(Exercices)
[A] Recopiez sans rien changer le passage de l'article sur la mort d'Idriss Déby qui va de « Le décès d’Idriss » jusqu'à « de transits d’armes. » inclus.
[B] Répondez aux questions suivantes à partir de l'article sur la mort d'Idriss Déby.
(i) À quelle date Idriss Déby Itno avait-il été réélu pour un cinquième mandat ?
(ii) Dans quelle ville l'opération Barkhane a-t-elle installé son commandement général ?
(iii) En quelle année l'accord de paix d'Alger a-t-il été paraphé ?
[C] Rédigez la suite de l'article sur la mort d'Idriss Déby, en enchaînant après sa dernière phrase.

Mardi 20 avril, le porte-parole de l’armée tchadienne, le général Azem Bermandoa Agouna, a annoncé à la télévision nationale le décès du Président Idriss Déby Itno, réélu pour un cinquième mandat le 11 avril. Il a succombé à des blessures au front occasionnées samedi 17 avril «en défendant l’intégrité territoriale sur le champ de bataille», selon la même source.

Nommé maréchal du Tchad à la suite d’une offensive victorieuse contre le groupe terroriste Boko Haram* en 2020, il a pris la présidence tournante de la Conférence des chefs d’État du G5 Sahel (Mauritanie, Tchad, Burkina Faso, Niger, Mali, France) qui a formé la Force G5 Sahel (environ 10.000 soldats, dont 5.100 Français que Paris veut réduire) lors de son dernier sommet tenu en février à la capitale tchadienne N’Djamena. Les soldats français sont engagés depuis 2014 dans la région des trois frontières dans le cadre de l’opération Barkhane qui a installé son commandement général à N’Djamena.

Le décès d’Idriss Déby intervient dans un contexte extrêmement tendu au Niger, au Mali et à la frontière entre le Tchad et la République centrafricaine, marqué par trois attentats terroristes et une tentative de coup d’État avortée au Niger, l’assassinat du chef Azawad au Nord Mali, signataire et principal appui de l’accord de paix d’Alger paraphé en 2015, et des troubles à la frontière tchado-centrafricaine en raison de mouvements de mercenaires et de transits d’armes.

(Entrées extraites)
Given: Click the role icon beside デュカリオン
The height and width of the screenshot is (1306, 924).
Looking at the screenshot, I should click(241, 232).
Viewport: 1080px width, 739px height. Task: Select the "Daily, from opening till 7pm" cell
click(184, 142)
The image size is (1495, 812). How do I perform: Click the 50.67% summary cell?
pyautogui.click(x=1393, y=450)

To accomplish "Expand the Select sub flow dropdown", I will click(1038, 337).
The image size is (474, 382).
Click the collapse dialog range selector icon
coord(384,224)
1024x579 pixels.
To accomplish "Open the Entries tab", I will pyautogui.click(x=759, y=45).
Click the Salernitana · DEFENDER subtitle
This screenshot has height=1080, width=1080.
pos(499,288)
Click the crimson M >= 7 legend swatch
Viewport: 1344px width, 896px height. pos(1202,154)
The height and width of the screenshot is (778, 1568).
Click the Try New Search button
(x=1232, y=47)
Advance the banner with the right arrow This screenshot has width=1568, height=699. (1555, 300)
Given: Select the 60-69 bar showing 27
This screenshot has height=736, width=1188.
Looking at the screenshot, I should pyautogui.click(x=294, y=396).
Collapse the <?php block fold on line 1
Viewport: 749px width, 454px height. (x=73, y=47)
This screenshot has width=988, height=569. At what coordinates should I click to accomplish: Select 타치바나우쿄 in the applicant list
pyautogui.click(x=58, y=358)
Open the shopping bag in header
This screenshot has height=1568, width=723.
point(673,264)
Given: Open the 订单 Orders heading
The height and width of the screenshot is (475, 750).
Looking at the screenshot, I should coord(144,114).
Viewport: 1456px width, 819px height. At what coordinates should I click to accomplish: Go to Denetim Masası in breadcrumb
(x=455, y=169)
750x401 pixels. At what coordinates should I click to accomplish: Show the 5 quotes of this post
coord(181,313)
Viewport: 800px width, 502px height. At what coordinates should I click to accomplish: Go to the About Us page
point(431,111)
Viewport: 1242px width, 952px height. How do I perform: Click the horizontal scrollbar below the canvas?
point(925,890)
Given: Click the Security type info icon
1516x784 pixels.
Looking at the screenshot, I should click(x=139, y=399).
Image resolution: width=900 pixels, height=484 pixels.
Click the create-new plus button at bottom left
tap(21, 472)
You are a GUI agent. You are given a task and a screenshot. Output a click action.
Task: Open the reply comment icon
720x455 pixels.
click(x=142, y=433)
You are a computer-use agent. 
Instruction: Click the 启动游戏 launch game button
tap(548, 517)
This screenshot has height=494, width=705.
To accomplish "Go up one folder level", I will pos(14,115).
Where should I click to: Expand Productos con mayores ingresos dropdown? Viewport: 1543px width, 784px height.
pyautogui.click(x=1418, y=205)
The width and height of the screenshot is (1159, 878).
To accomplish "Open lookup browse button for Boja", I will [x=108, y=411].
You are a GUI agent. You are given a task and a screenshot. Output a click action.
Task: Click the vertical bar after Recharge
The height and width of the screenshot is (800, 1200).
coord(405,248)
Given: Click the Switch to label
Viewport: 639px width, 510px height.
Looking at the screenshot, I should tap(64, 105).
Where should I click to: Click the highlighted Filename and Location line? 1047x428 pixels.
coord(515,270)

(Réponses aux exercices)
[A]
Le décès d’Idriss Déby intervient dans un contexte extrêmement tendu au Niger, au Mali et à la frontière entre le Tchad et la République centrafricaine, marqué par trois attentats terroristes et une tentative de coup d’État avortée au Niger, l’assassinat du chef Azawad au Nord Mali, signataire et principal appui de l’accord de paix d’Alger paraphé en 2015, et des troubles à la frontière tchado-centrafricaine en raison de mouvements de mercenaires et de transits d’armes.

[B]
(i) Le 11 avril.
(ii) À N'Djamena.
(iii) En 2015.

[C]
Comment expliquer cette recrudescence de la violence dans ces pays limitrophes du Sahel? Y a-t-il une relation avec la nouvelle dynamique en Libye? La mort d’Idriss Déby, présenté quasiment à l’unanimité par la presse française comme le principal allié de Paris dans la lutte contre le terrorisme dans la région, portera-t-elle un coup à la Force G5 Sahel et à l’opération Barkhane? Quels sont les enjeux géopolitiques et géostratégiques qui entourent le contexte de la disparition de l’ex-Président tchadien, remplacé par son fils Mahamat Idriss Déby, 37 ans, chef des services secrets tchadiens et de la garde présidentielle?

Dans un entretien accordé à Sputnik, l’ex-colonel des services de renseignement algériens Abdelhamid Larbi Chérif, avance plusieurs pistes de lecture en lien avec la situation interne du Tchad, mais aussi avec la situation régionale et les nouvelles donnes géostratégiques des grandes puissances au Sahel et en Afrique en général.

«Un allié inconditionnel de la France, une affirmation à nuancer!»

«Il est de notoriété publique que feu Idriss Déby Itno est arrivé au pouvoir en 1990 avec l’aide de la France qui l’a aidé à chasser Hissène Habré de la présidence et à prendre sa place durant 30 ans», explique l’ex-officier supérieur, soulignant que «la lune de miel entre les deux parties a commencé à laisser place à de sérieux différents, au moins depuis 2017».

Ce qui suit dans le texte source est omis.